Frontage roads will be constructed parallel to U.S. 84 to provide access to local businesses and residences, according to GDOT. The frontage roads will be one lane, one-way travel, with curb, gutter, and sidewalk.

Once construction begins, the $9.7 million project will take between 18 months and two years to complete. The contract will expire Dec. 31, 2014 — the absolute deadline for completion.

Reames and Sons Construction, a Valdosta company, earned the construction contract, and is ready to begin as soon as GDOT gives the green light, and having a local hands-on the project is “a good thing,” according to City Manager Larry Hanson.

“A lot of the time, projects like this are in the hands of out-of-town contractors,” Hanson said. “This company is sensitive to local needs, and they want to minimize disruption. They have already demonstrated they’re going to be good to work with.”

The city approved another contract in their last City Council meeting to move underground utilities before construction begins, a necessary part of the project and “the first thing that needs to be done,” Hanson said.

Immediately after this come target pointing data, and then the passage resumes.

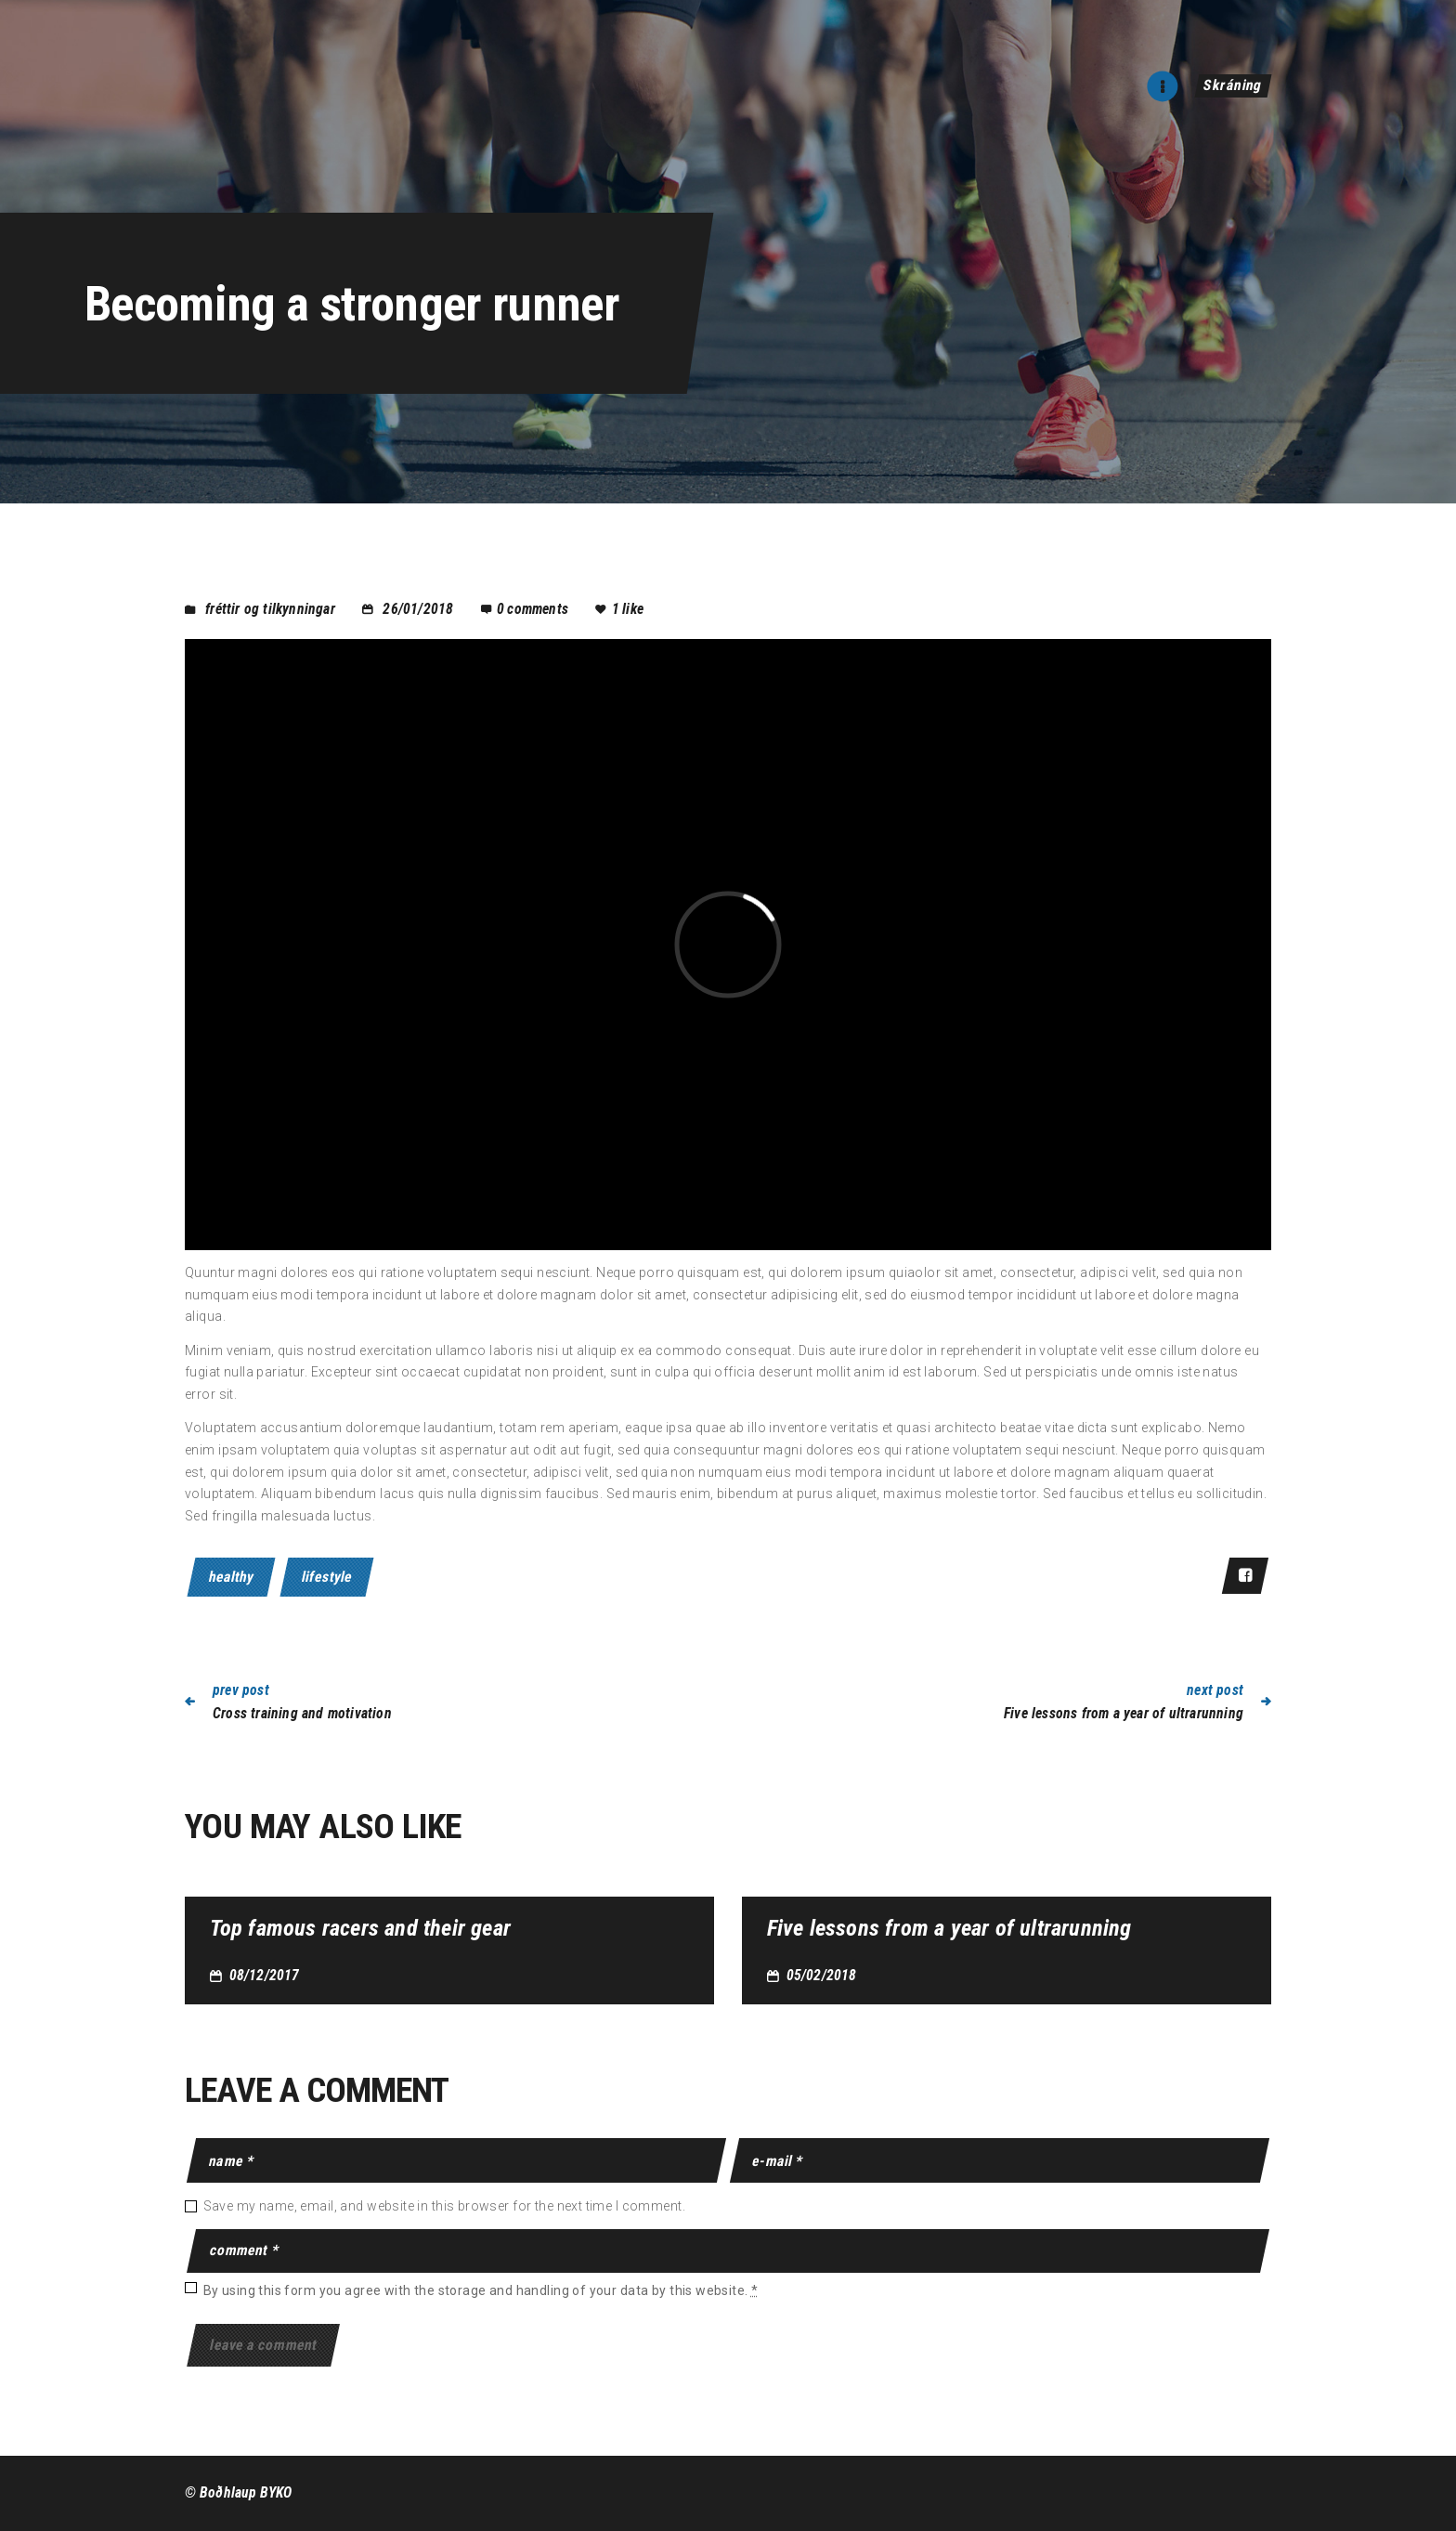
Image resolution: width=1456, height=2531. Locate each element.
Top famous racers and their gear (360, 1928)
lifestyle (327, 1576)
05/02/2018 (821, 1975)
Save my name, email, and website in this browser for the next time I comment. (444, 2205)
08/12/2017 (264, 1975)
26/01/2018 (418, 609)
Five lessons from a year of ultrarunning (949, 1928)
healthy (231, 1576)
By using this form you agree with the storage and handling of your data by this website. (481, 2290)
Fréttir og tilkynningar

City utilities as well as Georgia Power infrastructure will be routed around the project area.

The DOT hosted a meeting with city officials Thursday morning to discuss the impact of the project on public safety, as it will disrupt routes typically taken by fire and police departments and school systems. But once the project is complete, the overpass should solve major transportation issues and decrease response times for emergency responders to citizens in the area.

“If you live near a railroad crossing, and the fire station is half a mile away across the tracks, if it’s blocked, the station can’t respond,” Hanson said as an example. “If there were a fire, you would have to be serviced by another station farther away.”

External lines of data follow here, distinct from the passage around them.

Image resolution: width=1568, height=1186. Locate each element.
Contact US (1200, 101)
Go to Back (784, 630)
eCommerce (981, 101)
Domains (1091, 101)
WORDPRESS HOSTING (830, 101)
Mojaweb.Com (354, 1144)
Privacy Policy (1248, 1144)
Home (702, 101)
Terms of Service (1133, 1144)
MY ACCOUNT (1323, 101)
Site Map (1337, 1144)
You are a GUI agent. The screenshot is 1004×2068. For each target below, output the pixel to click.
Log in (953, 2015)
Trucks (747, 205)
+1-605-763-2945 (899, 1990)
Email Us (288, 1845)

The city had to displace a few businesses and purchase right-of-way from others to gain enough space for the overpass, Hanson said. He explained the process of property acquisition is “never easy,” but that “most people understood it was necessary to carry out the project.” He could not say how many businesses were displaced.

During the project, traffic may “slow to a crawl” along detour routes, Hanson said, but there will always be a lane open.

“Sometimes, it will not be pleasant, but the end result will be something that’s good for everybody,” Hanson said.

Establishing the detour routes, which will run south around the project area on neighborhood streets for civilian drivers and south along the loop for commercial tractor-trailers, will shorten the time of the project. Without detours, the project would likely take another year, GDOT Deputy Press Secretary Jill Goldberg said.

“This detour is allowing this project to be completed a year ahead of schedule,” Goldberg said. “We realize there may be an inconvenience, but this detour will shorten a longer inconvenience.”

The DOT had some difficulty beginning the project due to the necessity for a “concurrence” for the project from CSX railroad, Goldberg said. Because the east-west rail lines will abut the borders of the project, GDOT had to get the final OK, or concurrence, from the railway company before construction could begin.

“Because of our work on what we’re doing to make that grade separation for the Norfolk Southern crossing, we’re going to be touching up on the right-of-way for that CSX line,” Goldberg said. “Because we’re going to be touching their property with the work we’re doing, we needed to make sure they signed off on it.”